Rodriquez gestured to Sears’ cellphone. ‘What did he want?’
Sears looked blankly at his cell and shook his head. He glanced up at the nearby news crew standing around their vehicle setting up to broadcast a report. Whatever the hell was going on here,
Sears wasn’t about to take any chances that Purcell could see what they were doing.
‘We need to get to Hallandale, right now, and get that camera crew out of here. I want the media kept out of the loop until we can figure out what the hell’s going on.’
June 27, 19:24
‘Bimini this is November two-seven-six-four-charlie, airborne and turning two-seven-zero in the climb.’
Captain James MacDonald clicked off the transmit button on his control column as he pulled back on the Grumman Mallard’s controls. The foamy white spray blasting past the windshield and
the rumble of water thundering beneath the fuselage gave way to smooth and subtle gyrations as the aircraft lifted off from the sparkling azure waters of the Florida Straits.
MacDonald turned and looked out of the cockpit windshield at the distant horizon, where the sun was sinking between soaring cumulonimbus clouds that glowed like the wings of giant angels.

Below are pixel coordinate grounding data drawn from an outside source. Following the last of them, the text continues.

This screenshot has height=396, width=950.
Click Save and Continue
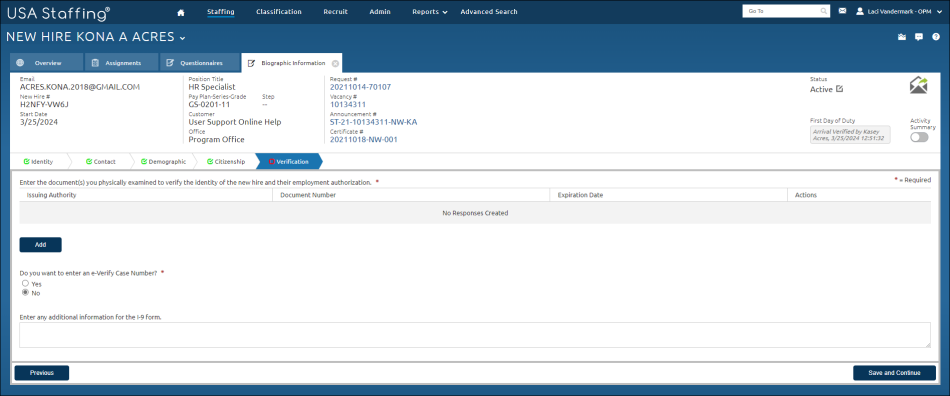(894, 373)
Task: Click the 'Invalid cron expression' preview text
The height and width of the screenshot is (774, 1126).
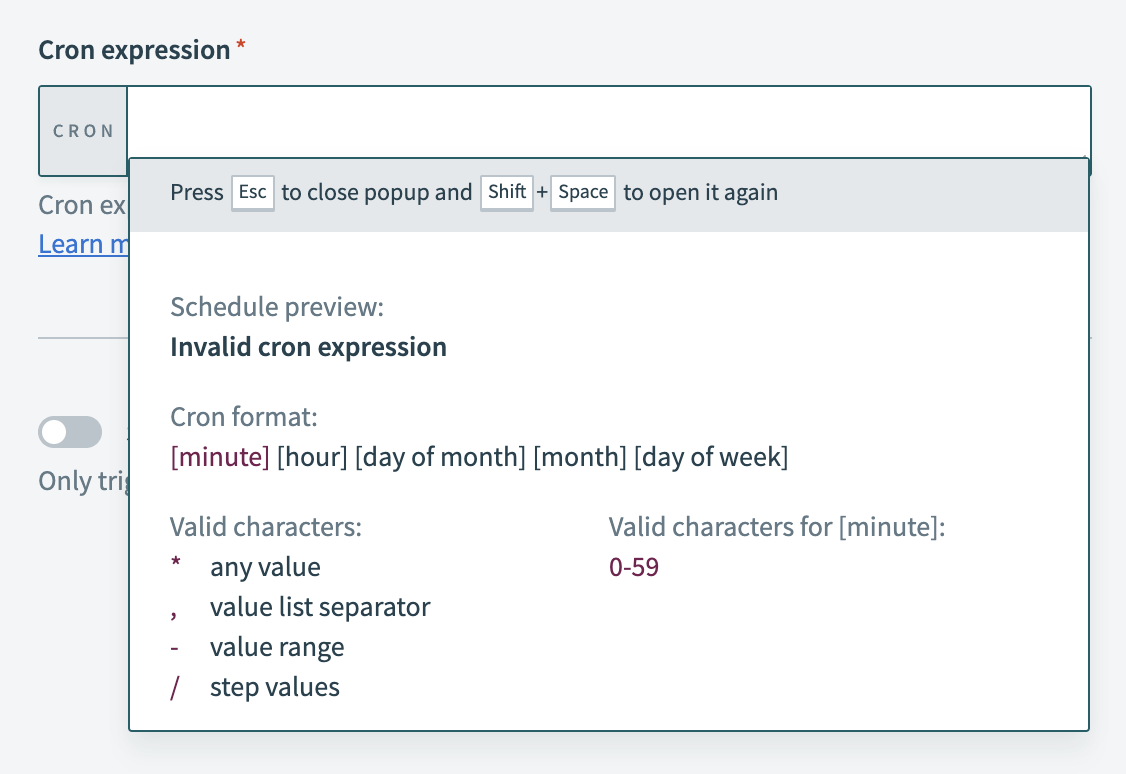Action: 308,347
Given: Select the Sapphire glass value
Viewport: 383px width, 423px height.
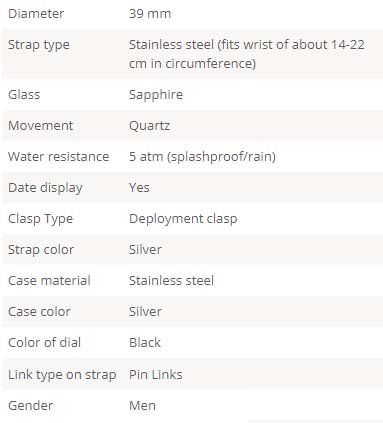Looking at the screenshot, I should coord(156,95).
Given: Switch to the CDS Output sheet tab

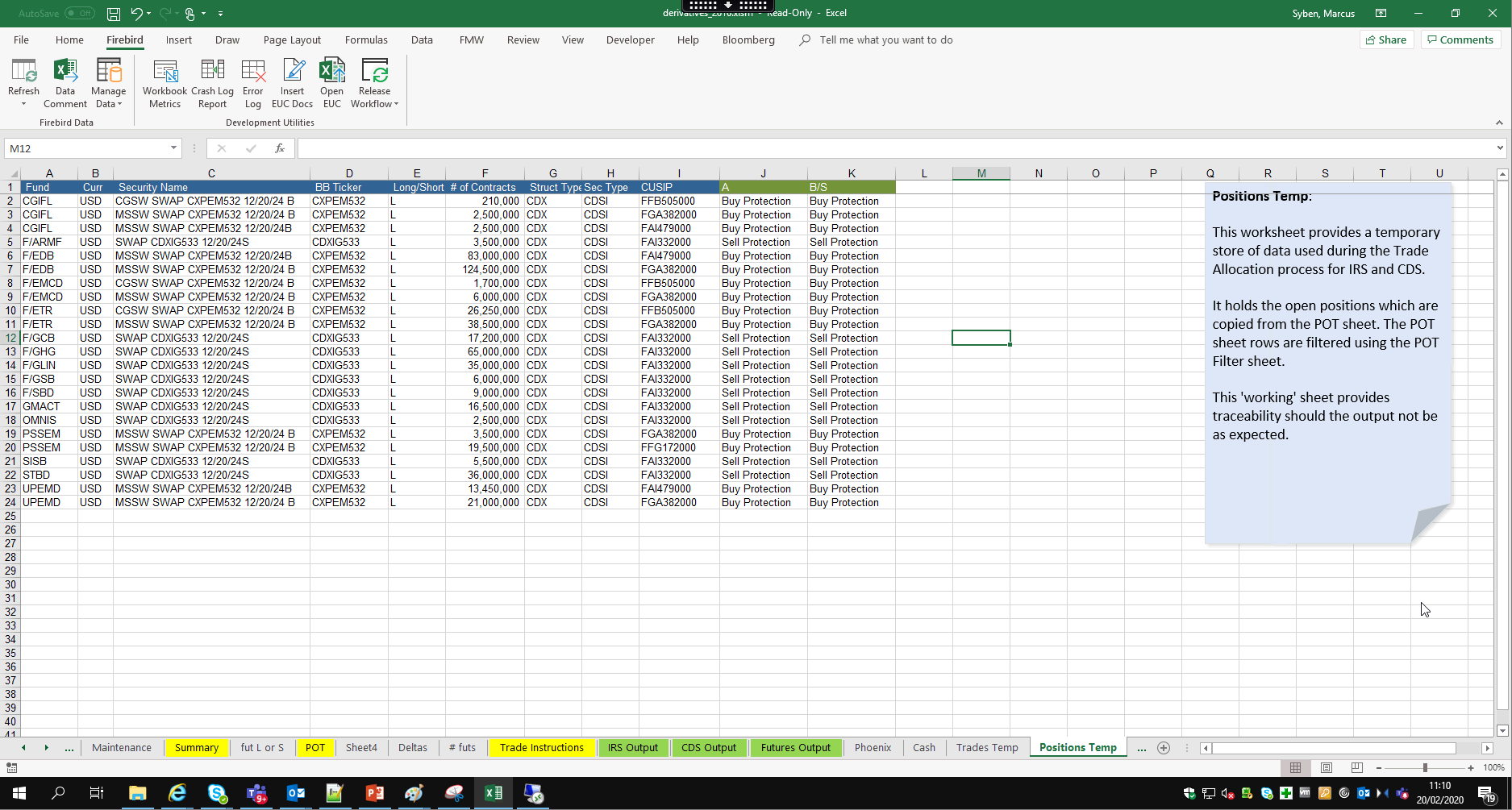Looking at the screenshot, I should pyautogui.click(x=708, y=748).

‘Always looks good, doesn’t it?’
The voice of MacDonald’s First Officer, Sarah Gleeson, was followed by a bright smile as she gestured with a nod to the sunset as the Grumman climbed upward, its turboprop engines hauling
the vintage airframe ever higher.
‘Sure does,’ MacDonald agreed. He scanned the horizon for other aircraft, then checked his instruments and turned onto a new heading, locking his VOR radio-navigation frequency onto
Miami International Airport. ‘You’ll never get tired of this job.’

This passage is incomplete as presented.